Try it:
In the material below, find each line with the word "política" and list it.
....
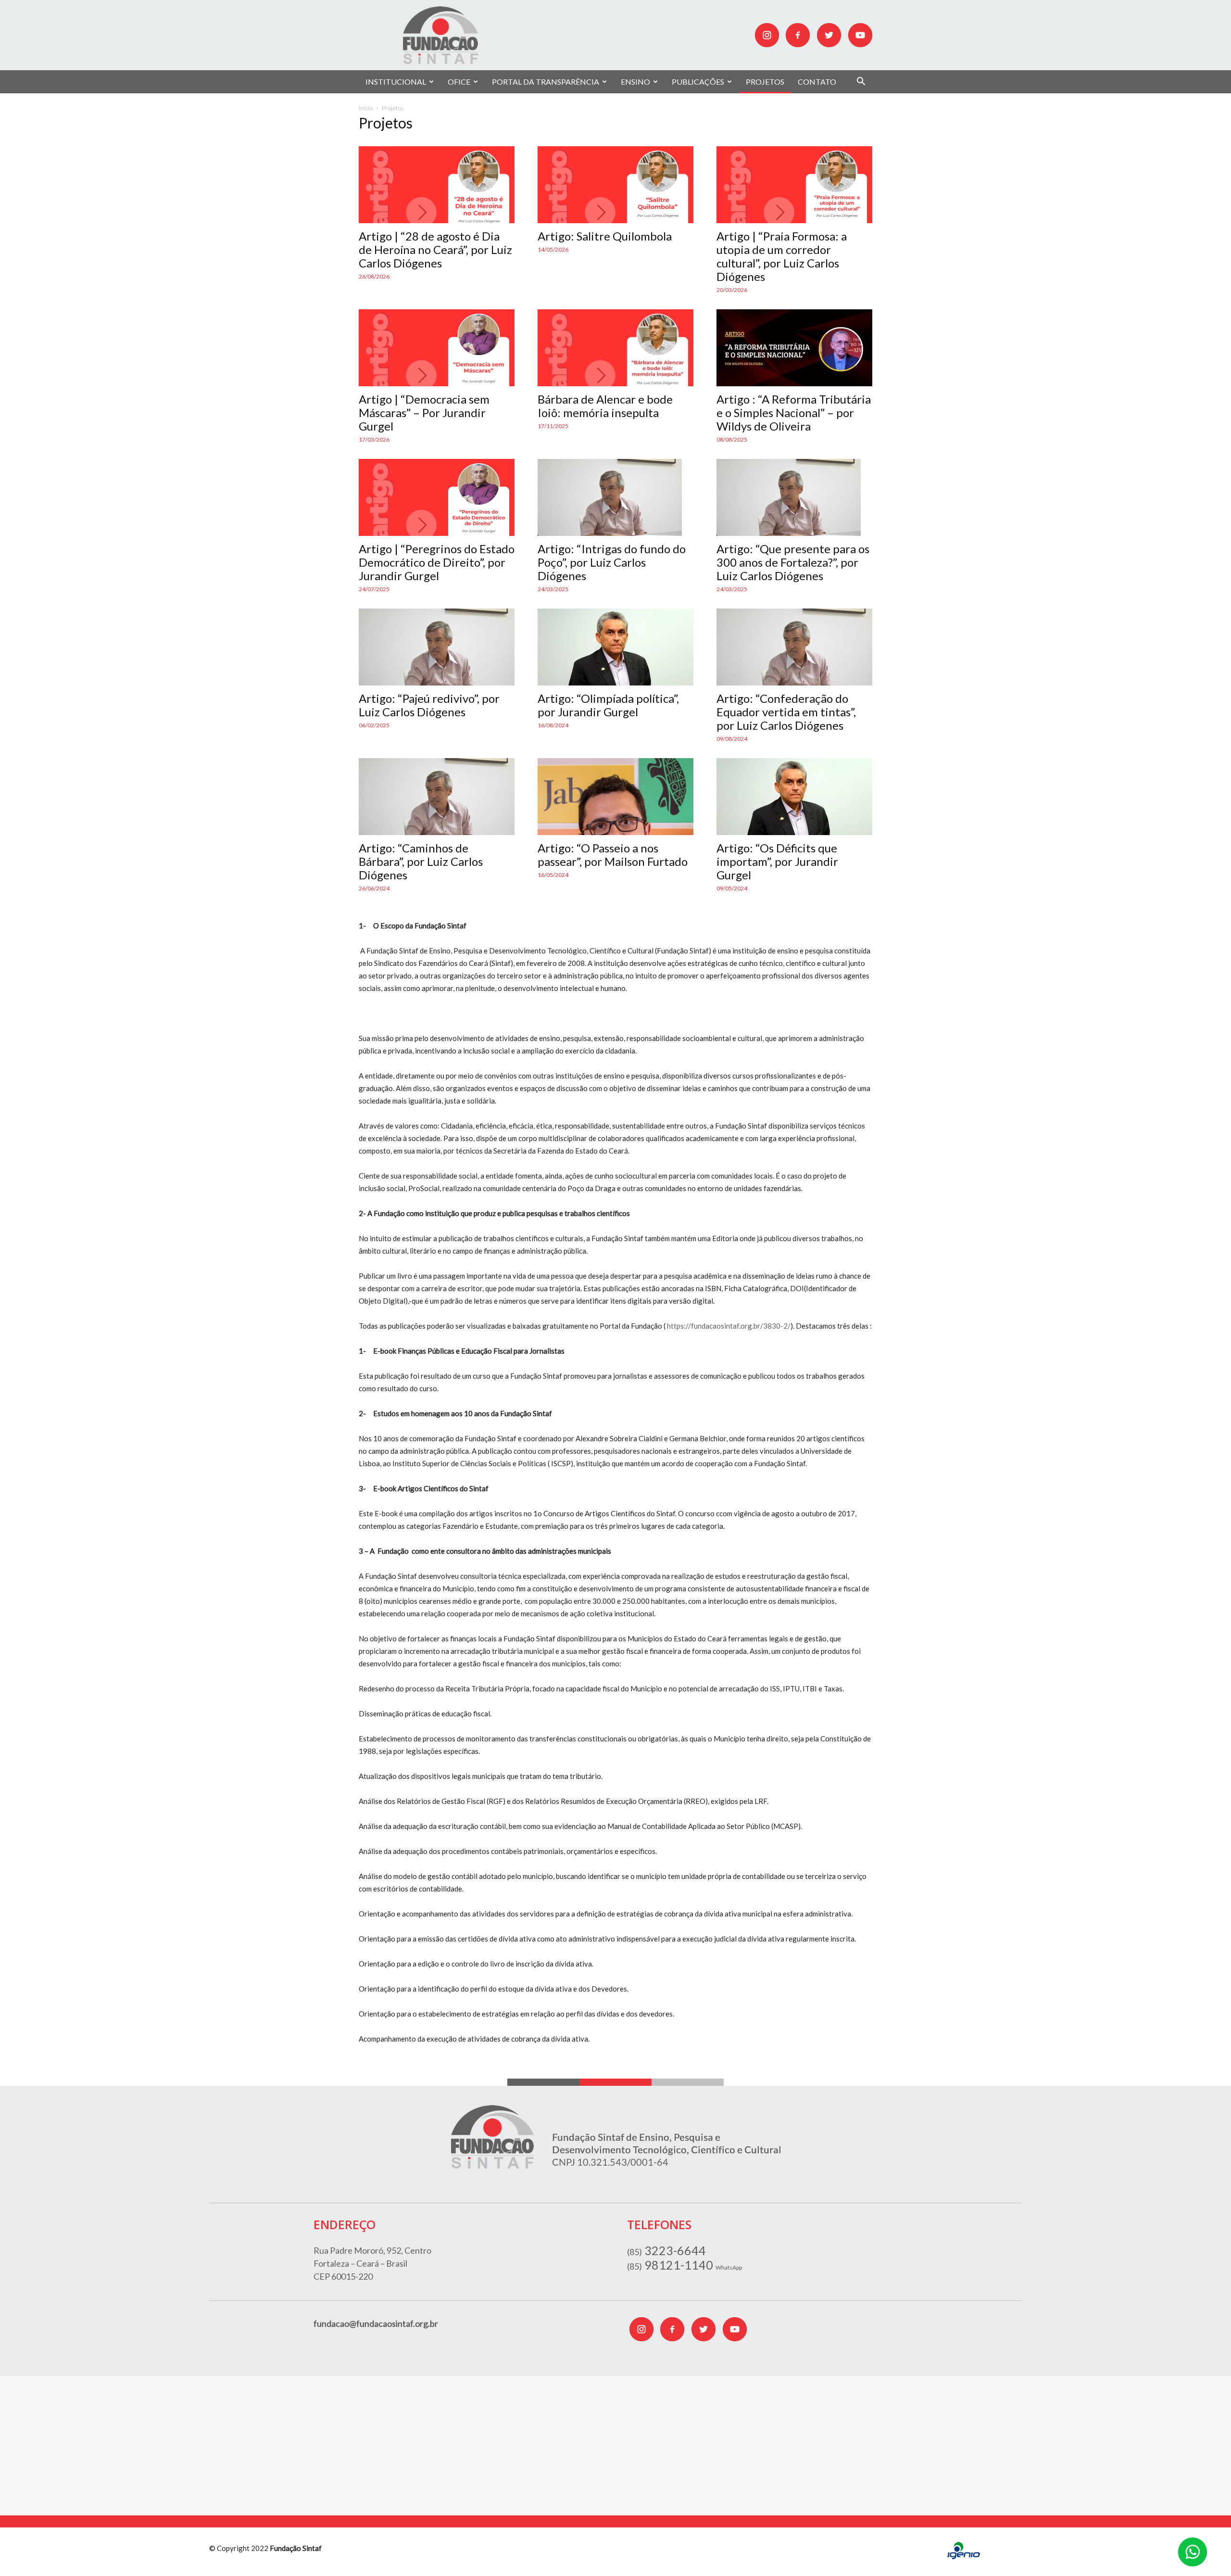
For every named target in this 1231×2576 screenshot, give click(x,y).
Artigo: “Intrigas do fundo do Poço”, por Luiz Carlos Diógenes (612, 562)
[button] (860, 82)
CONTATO (817, 81)
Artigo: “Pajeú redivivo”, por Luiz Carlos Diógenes (429, 705)
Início (366, 108)
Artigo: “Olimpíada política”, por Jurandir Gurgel (608, 705)
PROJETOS (765, 81)
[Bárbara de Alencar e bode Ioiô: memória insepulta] (615, 347)
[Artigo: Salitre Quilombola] (615, 184)
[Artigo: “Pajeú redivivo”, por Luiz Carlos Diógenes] (437, 647)
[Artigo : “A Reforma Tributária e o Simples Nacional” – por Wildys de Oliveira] (794, 347)
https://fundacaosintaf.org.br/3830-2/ (729, 1325)
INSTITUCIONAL (395, 81)
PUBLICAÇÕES (698, 81)
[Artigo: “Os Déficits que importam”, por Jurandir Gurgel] (794, 796)
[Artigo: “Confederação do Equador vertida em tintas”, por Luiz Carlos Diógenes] (794, 647)
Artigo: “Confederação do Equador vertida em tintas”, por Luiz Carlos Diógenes (786, 711)
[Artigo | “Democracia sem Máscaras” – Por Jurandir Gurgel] (437, 347)
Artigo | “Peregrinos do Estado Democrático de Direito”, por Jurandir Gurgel (437, 562)
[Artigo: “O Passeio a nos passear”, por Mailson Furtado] (615, 796)
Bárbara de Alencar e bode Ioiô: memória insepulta (605, 405)
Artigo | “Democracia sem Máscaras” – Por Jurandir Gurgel (424, 412)
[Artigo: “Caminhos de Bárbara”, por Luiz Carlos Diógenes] (437, 796)
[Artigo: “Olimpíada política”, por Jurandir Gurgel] (615, 647)
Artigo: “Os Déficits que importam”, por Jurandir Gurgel (777, 861)
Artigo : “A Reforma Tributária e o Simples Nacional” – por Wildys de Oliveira (793, 412)
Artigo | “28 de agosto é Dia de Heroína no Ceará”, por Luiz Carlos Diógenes (435, 249)
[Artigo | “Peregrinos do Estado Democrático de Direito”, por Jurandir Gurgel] (437, 497)
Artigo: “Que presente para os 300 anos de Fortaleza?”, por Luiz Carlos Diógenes (792, 562)
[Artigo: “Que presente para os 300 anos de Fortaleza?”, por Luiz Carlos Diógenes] (794, 497)
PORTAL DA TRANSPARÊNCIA (545, 81)
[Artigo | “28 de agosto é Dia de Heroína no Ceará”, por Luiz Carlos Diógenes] (437, 184)
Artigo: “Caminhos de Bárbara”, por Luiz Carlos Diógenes (421, 861)
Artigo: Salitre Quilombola (605, 236)
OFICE (459, 81)
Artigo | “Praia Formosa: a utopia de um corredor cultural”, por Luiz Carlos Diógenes (781, 256)
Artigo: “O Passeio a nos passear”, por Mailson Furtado (613, 854)
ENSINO (635, 81)
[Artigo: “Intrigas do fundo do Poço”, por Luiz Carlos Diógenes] (615, 497)
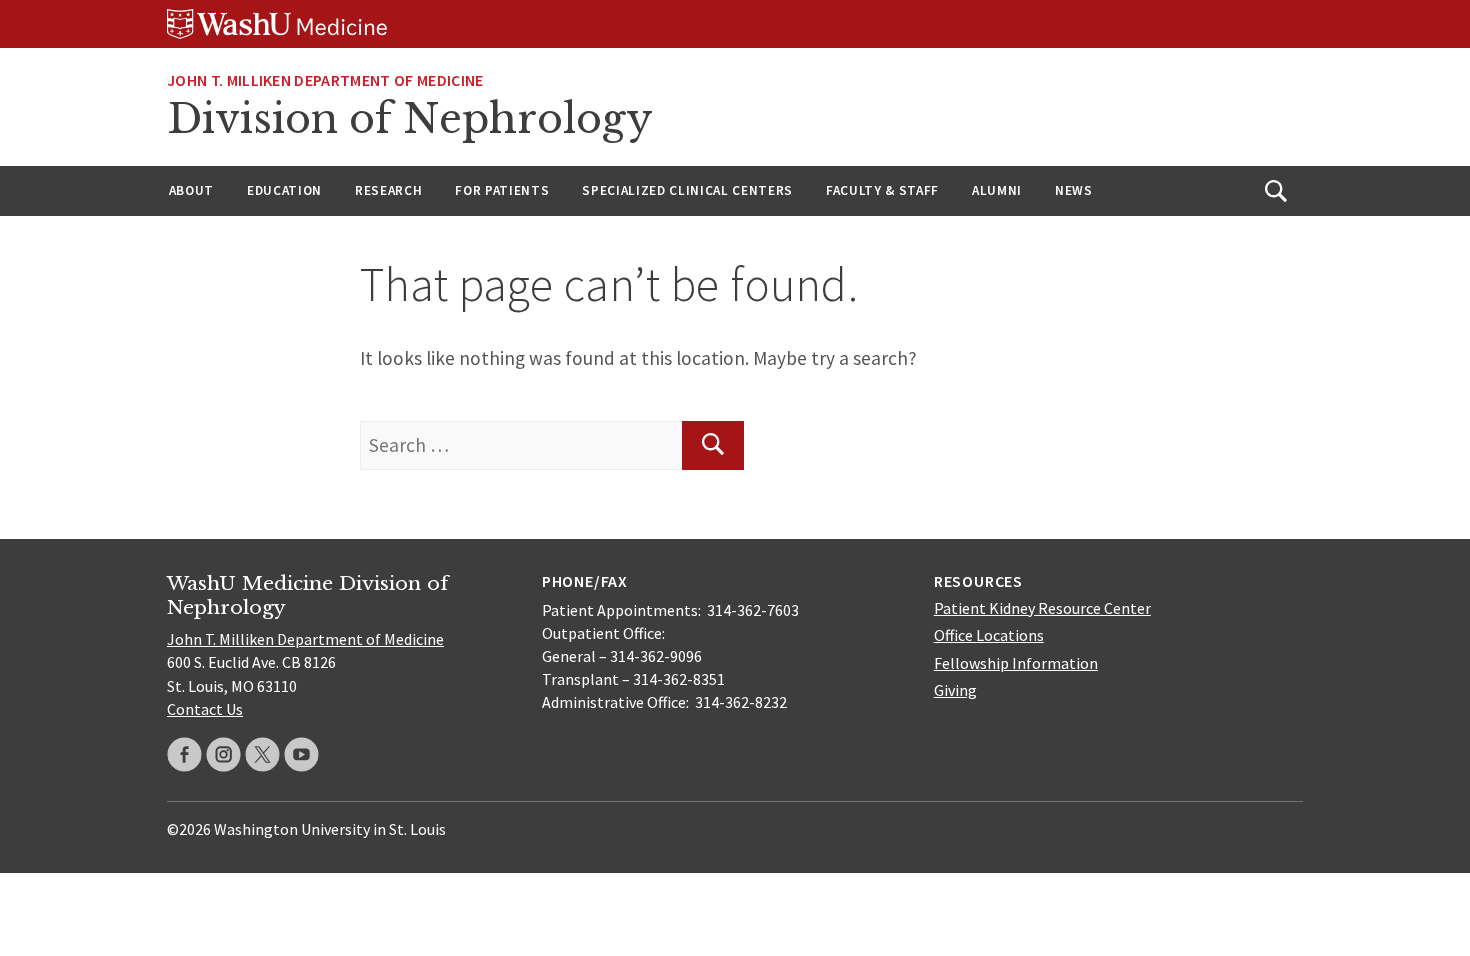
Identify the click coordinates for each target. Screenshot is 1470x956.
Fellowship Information (1016, 663)
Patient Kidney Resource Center (1042, 608)
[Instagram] (223, 754)
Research (388, 190)
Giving (955, 690)
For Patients (502, 190)
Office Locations (989, 635)
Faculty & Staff (882, 190)
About (191, 190)
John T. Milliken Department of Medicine (325, 80)
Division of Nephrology (410, 119)
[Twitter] (262, 754)
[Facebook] (184, 754)
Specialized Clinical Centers (687, 190)
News (1074, 190)
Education (284, 190)
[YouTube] (301, 754)
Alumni (997, 190)
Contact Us (205, 709)
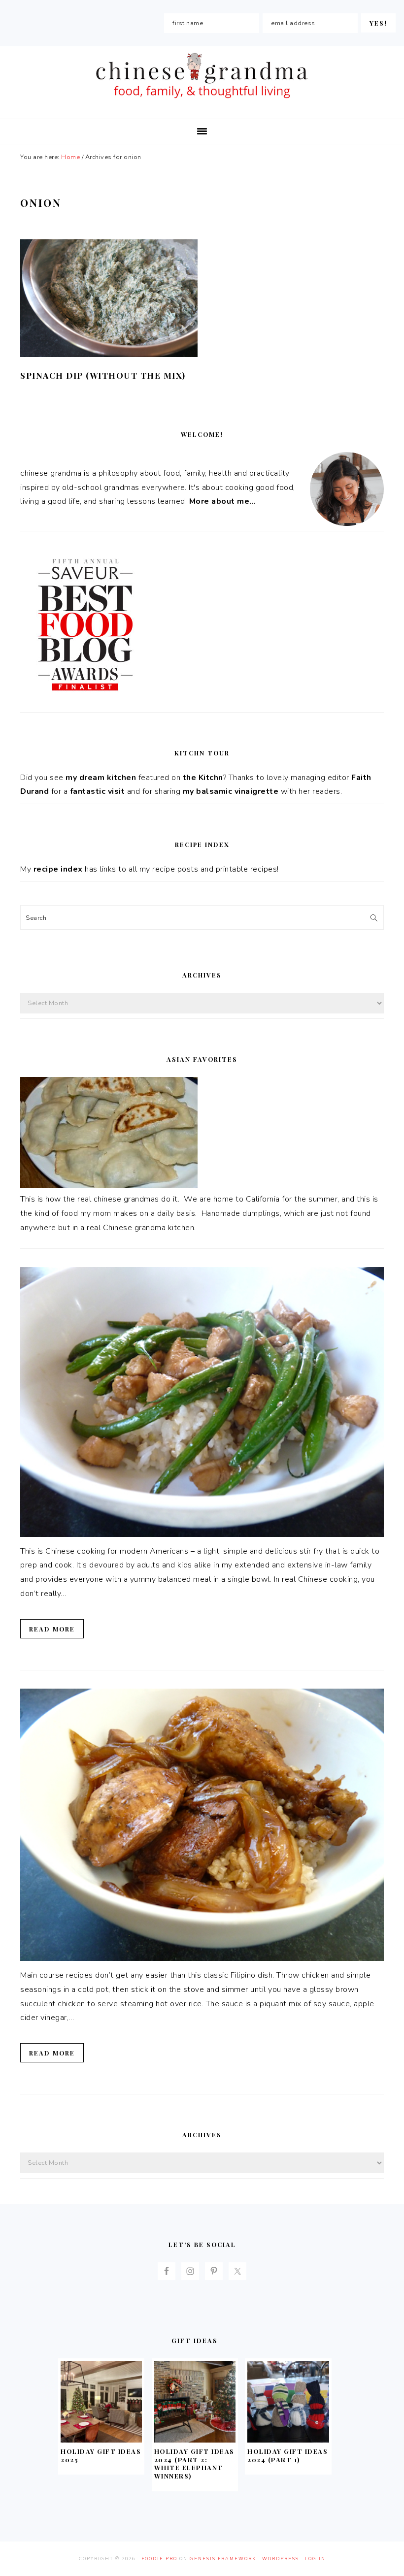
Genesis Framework (223, 2559)
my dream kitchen (101, 777)
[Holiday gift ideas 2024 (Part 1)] (288, 2440)
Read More (52, 1629)
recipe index (58, 869)
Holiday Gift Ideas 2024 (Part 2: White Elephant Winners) (194, 2463)
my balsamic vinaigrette (231, 791)
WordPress (280, 2559)
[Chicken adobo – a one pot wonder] (202, 1958)
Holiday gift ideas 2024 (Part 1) (287, 2455)
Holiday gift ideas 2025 (101, 2455)
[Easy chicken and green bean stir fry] (202, 1534)
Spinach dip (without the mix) (103, 375)
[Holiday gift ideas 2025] (101, 2440)
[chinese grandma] (202, 101)
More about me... (222, 501)
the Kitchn (203, 777)
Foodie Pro (159, 2559)
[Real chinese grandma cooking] (109, 1185)
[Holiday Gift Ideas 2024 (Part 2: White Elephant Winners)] (195, 2440)
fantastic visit (97, 791)
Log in (315, 2559)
....
Your solution:
Artigo: “Olimpíada política”, por Jurandir Gurgel (608, 705)
[Artigo: “Olimpíada política”, por Jurandir Gurgel] (615, 647)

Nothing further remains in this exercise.